REQUIREMENT: Only an exact copy of every record counts as an answer.

Data excerpts:
- - -

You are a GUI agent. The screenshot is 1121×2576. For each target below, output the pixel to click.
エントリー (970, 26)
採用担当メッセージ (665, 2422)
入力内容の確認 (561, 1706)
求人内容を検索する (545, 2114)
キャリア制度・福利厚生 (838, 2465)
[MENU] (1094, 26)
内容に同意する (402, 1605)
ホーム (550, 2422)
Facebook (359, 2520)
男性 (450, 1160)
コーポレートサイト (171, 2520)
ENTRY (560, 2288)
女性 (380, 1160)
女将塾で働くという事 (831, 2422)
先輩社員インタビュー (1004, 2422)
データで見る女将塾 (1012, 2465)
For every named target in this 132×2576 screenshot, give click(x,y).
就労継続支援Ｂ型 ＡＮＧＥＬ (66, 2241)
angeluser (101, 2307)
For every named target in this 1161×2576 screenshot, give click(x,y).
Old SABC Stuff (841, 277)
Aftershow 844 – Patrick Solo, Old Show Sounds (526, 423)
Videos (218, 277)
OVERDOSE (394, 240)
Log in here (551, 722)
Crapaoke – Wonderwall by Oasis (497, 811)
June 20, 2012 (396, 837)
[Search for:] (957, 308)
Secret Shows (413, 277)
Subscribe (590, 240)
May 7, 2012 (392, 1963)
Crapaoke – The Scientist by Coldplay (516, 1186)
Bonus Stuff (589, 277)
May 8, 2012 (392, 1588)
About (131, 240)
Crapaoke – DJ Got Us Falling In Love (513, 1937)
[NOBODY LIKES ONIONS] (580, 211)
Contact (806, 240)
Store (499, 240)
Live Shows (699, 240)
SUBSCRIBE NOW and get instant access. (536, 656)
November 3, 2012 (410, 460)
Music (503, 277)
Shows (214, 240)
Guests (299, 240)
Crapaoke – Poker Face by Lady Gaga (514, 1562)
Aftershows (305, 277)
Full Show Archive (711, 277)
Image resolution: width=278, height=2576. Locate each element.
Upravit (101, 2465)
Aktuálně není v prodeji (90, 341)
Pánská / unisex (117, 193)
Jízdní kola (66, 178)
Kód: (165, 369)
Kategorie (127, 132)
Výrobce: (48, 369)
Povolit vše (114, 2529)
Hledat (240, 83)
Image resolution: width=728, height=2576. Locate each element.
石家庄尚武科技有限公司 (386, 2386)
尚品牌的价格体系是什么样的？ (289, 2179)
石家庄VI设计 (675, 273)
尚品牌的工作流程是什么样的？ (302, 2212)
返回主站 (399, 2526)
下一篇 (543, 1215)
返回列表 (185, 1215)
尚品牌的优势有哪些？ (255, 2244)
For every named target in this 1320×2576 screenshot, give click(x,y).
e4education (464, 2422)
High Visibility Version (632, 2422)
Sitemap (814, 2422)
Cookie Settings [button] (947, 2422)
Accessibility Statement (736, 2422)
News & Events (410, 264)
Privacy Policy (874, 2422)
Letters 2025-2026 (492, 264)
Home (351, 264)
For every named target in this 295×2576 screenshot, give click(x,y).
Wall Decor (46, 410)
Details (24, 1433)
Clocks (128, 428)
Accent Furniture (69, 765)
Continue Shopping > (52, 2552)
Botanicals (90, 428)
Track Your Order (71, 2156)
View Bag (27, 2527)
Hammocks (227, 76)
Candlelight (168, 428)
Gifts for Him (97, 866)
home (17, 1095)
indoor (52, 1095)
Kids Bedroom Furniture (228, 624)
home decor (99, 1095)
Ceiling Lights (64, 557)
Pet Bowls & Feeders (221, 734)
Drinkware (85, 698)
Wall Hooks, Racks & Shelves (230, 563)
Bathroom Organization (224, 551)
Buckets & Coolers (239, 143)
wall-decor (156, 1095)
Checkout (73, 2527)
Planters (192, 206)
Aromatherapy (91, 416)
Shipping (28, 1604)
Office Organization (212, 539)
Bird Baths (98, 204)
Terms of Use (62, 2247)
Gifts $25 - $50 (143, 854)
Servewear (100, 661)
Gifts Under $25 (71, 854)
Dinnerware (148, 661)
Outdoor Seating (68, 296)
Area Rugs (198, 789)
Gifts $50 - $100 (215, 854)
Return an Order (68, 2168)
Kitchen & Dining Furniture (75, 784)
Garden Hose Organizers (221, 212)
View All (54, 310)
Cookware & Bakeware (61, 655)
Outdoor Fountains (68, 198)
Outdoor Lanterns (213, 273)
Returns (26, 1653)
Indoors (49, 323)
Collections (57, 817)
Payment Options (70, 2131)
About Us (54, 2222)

- - -

TASK OUTPUT:
You are a GUI agent. The screenshot is 1121×2576. For each target below, output the pixel to click.
エントリー (970, 26)
採用担当メッセージ (665, 2422)
入力内容の確認 (561, 1706)
求人内容を検索する (545, 2114)
キャリア制度・福利厚生 (838, 2465)
[MENU] (1094, 26)
内容に同意する (402, 1605)
ホーム (550, 2422)
Facebook (359, 2520)
男性 (450, 1160)
コーポレートサイト (171, 2520)
ENTRY (560, 2288)
女性 (380, 1160)
女将塾で働くという事 (831, 2422)
先輩社員インタビュー (1004, 2422)
データで見る女将塾 (1012, 2465)
For every named target in this 132×2576 screenshot, give click(x,y).
就労継続支援Ｂ型 ＡＮＧＥＬ (66, 2241)
angeluser (101, 2307)
For every named target in this 1161×2576 screenshot, give click(x,y).
Old SABC Stuff (841, 277)
Aftershow 844 – Patrick Solo, Old Show Sounds (526, 423)
Videos (218, 277)
OVERDOSE (394, 240)
Log in here (551, 722)
Crapaoke – Wonderwall by Oasis (497, 811)
June 20, 2012 (396, 837)
[Search for:] (957, 308)
Secret Shows (413, 277)
Subscribe (590, 240)
May 7, 2012 (392, 1963)
Crapaoke – The Scientist by Coldplay (516, 1186)
Bonus Stuff (589, 277)
May 8, 2012 (392, 1588)
About (131, 240)
Crapaoke – DJ Got Us Falling In Love (513, 1937)
[NOBODY LIKES ONIONS] (580, 211)
Contact (806, 240)
Store (499, 240)
Live Shows (699, 240)
SUBSCRIBE NOW and get instant access. (536, 656)
November 3, 2012 (410, 460)
Music (503, 277)
Shows (214, 240)
Guests (299, 240)
Crapaoke – Poker Face by Lady Gaga (514, 1562)
Aftershows (305, 277)
Full Show Archive (711, 277)
Image resolution: width=278, height=2576. Locate each element.
Upravit (101, 2465)
Aktuálně není v prodeji (90, 341)
Pánská / unisex (117, 193)
Jízdní kola (66, 178)
Kód: (165, 369)
Kategorie (127, 132)
Výrobce: (48, 369)
Povolit vše (114, 2529)
Hledat (240, 83)
Image resolution: width=728, height=2576. Locate each element.
石家庄尚武科技有限公司 (386, 2386)
尚品牌的价格体系是什么样的？ (289, 2179)
石家庄VI设计 (675, 273)
尚品牌的工作流程是什么样的？ (302, 2212)
返回主站 (399, 2526)
下一篇 (543, 1215)
返回列表 (185, 1215)
尚品牌的优势有哪些？ (255, 2244)
For every named target in this 1320×2576 screenshot, give click(x,y).
e4education (464, 2422)
High Visibility Version (632, 2422)
Sitemap (814, 2422)
Cookie Settings [button] (947, 2422)
Accessibility Statement (736, 2422)
News & Events (410, 264)
Privacy Policy (874, 2422)
Letters 2025-2026 (492, 264)
Home (351, 264)
For every named target in this 295×2576 screenshot, give click(x,y).
Wall Decor (46, 410)
Details (24, 1433)
Clocks (128, 428)
Accent Furniture (69, 765)
Continue Shopping > (52, 2552)
Botanicals (90, 428)
Track Your Order (71, 2156)
View Bag (27, 2527)
Hammocks (227, 76)
Candlelight (168, 428)
Gifts for Him (97, 866)
home (17, 1095)
indoor (52, 1095)
Kids Bedroom Furniture (228, 624)
home decor (99, 1095)
Ceiling Lights (64, 557)
Pet Bowls & Feeders (221, 734)
Drinkware (85, 698)
Wall Hooks, Racks & Shelves (230, 563)
Bathroom Organization (224, 551)
Buckets & Coolers (239, 143)
wall-decor (156, 1095)
Checkout (73, 2527)
Planters (192, 206)
Aromatherapy (91, 416)
Shipping (28, 1604)
Office Organization (212, 539)
Bird Baths (98, 204)
Terms of Use (62, 2247)
Gifts $25 - $50 (143, 854)
Servewear (100, 661)
Gifts Under $25 (71, 854)
Dinnerware (148, 661)
Outdoor Seating (68, 296)
Area Rugs (198, 789)
Gifts $50 - $100 (215, 854)
Return an Order (68, 2168)
Kitchen & Dining Furniture (75, 784)
Garden Hose Organizers (221, 212)
View All (54, 310)
Cookware & Bakeware (61, 655)
Outdoor Fountains (68, 198)
Outdoor Lanterns (213, 273)
Returns (26, 1653)
Indoors (49, 323)
Collections (57, 817)
Payment Options (70, 2131)
About Us (54, 2222)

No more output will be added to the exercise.